What follows is opinionated, and your use case may vary. There is no objectively right or wrong way to write tests; if it helps you create better software, then that's the point. This is one set of patterns, but tap is very flexible if you prefer other patterns instead.

Test Files#

Each file that is run by tap defines a "suite". The ideal structure and organization of these suites will depend on what kind of program you are testing.

Test files are run in parallel by default, and in separate processes from one another, so they should not rely on being run in a specific order, or share state with one another.
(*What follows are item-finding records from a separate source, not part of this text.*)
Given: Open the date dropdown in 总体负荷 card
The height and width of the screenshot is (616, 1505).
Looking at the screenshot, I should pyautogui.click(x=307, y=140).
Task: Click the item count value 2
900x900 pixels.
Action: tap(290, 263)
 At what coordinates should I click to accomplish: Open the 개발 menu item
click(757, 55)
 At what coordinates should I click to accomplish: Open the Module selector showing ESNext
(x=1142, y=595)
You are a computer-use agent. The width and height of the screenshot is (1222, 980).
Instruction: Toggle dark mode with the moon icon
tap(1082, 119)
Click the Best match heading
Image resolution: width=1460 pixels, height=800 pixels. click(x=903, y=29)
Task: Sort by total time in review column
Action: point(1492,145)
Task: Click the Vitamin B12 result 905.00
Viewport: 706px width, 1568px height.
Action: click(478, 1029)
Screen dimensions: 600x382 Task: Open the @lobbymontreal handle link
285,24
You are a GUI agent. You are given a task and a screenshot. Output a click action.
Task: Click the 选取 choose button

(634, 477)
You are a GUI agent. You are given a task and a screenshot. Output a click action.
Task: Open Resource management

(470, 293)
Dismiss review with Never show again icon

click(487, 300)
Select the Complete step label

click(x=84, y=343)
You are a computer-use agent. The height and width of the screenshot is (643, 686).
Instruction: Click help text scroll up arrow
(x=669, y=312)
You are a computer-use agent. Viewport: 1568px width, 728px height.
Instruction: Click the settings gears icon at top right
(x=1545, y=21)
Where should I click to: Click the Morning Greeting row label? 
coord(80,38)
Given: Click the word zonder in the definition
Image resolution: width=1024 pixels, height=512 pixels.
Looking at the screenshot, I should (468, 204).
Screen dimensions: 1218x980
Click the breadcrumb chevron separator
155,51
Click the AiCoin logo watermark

If you need to manage shared fixtures before or after the entire test run, you can use the --before and --after configs.

Unit-Focused: For Programs With Several Modular Units#

In programs with multiple files (for example, a library split out into multiple classes), a common pattern is to have one test file whose name matches a file in the library.

For example, if you have lib/base.js that defines a base class, and lib/thing.js and lib/widget.js that extend it, then you might create the following test files:


If you also have a lib/util/bits.js that exports some reusable bits, you can add test/util/bits.js to the list as well.


To ensure that you are fully testing each unit with each test suite, you can add a simple coverage map module like so:

// map.mjs
export default test => test.replace(/^test/, 'lib')

Turn on the map with the following configuration in your package.json file:

  "scripts": {
    "test": "tap"
  "tap": {
    "coverage-map": "map.mjs"

This is a unit-focused testing strategy, which can deliver a very powerful way to maintain good test coverage and clear connection from a test to the system under test. It's easy for new contributors to guess correctly about where to add a test for a new contribution, and it's easy to figure out where to go digging in the code when a test breaks.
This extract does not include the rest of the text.